春、かそけきものの声を聞く
「写訳 春と修羅」宮沢賢治 齋藤陽道著
暖かい日差しに身を委ねボンヤリ、心の銀幕を行き来する由なし事を眺める。本書はそんな「かそけき季節」におすすめの一冊。
「写訳 春と修羅」。宮沢賢治・作「春と修羅」をはじめ4編の詩を収める。前書きに「写訳は(写真家)齋藤陽道による造語で、宮沢賢治の詩の世界を写真で翻案する」とある。

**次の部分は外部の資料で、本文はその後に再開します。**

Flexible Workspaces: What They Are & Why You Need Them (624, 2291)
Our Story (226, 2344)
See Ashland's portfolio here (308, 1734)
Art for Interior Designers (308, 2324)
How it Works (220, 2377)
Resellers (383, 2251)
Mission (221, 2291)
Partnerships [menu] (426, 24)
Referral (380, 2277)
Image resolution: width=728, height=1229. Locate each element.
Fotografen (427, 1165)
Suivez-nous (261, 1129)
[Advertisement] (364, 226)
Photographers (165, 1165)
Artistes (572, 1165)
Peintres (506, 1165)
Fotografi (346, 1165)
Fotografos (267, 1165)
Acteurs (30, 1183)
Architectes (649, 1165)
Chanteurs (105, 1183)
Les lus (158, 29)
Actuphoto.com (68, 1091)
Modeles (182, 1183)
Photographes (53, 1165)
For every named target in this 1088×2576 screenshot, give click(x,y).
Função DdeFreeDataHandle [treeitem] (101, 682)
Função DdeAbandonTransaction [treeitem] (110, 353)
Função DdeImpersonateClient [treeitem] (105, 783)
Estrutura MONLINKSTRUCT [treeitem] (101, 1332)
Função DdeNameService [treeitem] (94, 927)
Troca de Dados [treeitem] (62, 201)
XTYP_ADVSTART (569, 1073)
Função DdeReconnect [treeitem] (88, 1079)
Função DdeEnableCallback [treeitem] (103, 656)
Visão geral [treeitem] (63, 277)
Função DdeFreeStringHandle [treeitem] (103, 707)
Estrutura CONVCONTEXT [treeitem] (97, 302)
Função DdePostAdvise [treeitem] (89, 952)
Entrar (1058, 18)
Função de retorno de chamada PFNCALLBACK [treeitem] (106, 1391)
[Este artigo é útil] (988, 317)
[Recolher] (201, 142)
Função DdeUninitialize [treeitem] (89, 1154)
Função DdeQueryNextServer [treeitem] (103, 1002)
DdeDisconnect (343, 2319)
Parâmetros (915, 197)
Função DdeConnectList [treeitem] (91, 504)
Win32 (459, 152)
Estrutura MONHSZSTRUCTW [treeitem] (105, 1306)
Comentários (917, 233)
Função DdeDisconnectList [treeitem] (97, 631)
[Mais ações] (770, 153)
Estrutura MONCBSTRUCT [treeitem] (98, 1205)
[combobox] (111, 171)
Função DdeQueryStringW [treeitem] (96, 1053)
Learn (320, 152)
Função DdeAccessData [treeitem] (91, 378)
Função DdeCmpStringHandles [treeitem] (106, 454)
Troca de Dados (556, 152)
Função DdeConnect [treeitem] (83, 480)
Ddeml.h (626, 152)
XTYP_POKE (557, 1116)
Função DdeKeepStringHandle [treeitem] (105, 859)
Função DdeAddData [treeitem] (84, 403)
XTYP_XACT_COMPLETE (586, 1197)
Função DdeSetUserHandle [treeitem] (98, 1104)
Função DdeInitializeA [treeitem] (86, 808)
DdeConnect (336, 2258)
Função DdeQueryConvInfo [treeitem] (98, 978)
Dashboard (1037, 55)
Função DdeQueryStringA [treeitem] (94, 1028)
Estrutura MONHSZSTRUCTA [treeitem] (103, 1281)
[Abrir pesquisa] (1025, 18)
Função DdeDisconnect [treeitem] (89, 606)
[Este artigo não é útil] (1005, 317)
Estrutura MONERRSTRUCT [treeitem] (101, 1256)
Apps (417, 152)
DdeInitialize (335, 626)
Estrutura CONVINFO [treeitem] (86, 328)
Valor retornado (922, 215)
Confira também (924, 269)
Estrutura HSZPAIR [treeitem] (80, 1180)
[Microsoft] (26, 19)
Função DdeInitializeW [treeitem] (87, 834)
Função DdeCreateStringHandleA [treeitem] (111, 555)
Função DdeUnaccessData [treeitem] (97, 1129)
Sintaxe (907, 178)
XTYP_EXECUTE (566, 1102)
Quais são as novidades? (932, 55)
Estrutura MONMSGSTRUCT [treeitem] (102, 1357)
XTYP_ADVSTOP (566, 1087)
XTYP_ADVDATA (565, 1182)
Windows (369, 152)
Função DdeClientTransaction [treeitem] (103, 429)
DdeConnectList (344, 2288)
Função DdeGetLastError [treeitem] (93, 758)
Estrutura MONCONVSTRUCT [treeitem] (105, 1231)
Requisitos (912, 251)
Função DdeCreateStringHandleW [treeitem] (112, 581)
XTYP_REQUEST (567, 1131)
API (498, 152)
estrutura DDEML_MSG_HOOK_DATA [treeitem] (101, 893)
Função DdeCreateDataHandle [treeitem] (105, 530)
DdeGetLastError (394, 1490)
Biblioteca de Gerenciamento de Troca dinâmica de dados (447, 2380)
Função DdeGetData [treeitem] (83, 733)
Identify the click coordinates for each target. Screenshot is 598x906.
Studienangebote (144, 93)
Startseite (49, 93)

思えば、賢治は自らの詩を「心象スケッチ」と呼んだ。だが、その詩句は、読み進むほどに概念的/抽象的になっていく。スケッチのはずなのに、詩人が自身に正直であろうとするほど、読者には難解に響くジレンマ。本書の写真がときに「ピンボケ」、輪郭を失い背景に溶け入ってしまうのもそうした「原著」の内情によるのだろう。
さて、装丁に携わるものなら誰でも、詩集の仕事と聞くだけでワクワクしてくるだろう。詩人と編集者と装丁者の間で「表現の自由」が共有されるためだろうか。なんらかの共同謀議が成立しているのかもしれない。
ともあれ、本書を手に取った印象は「軽く小さく華奢」。本文で使われている紙は4種類。フワッとした軽い銘柄が選ばれている。いみじくも賢治の詩を「翻案」したかのようだ。そして一番の特徴は「開きやすい」こと。一見普通のソフトカバー(並製)だが、「糸かがり」された背がむき出しだ。等間隔に並んだブルーの糸の列が「和綴じ本」の風情を醸し出す。特殊なのりで柔軟に「背固め」してあるので、バラバラになることはない。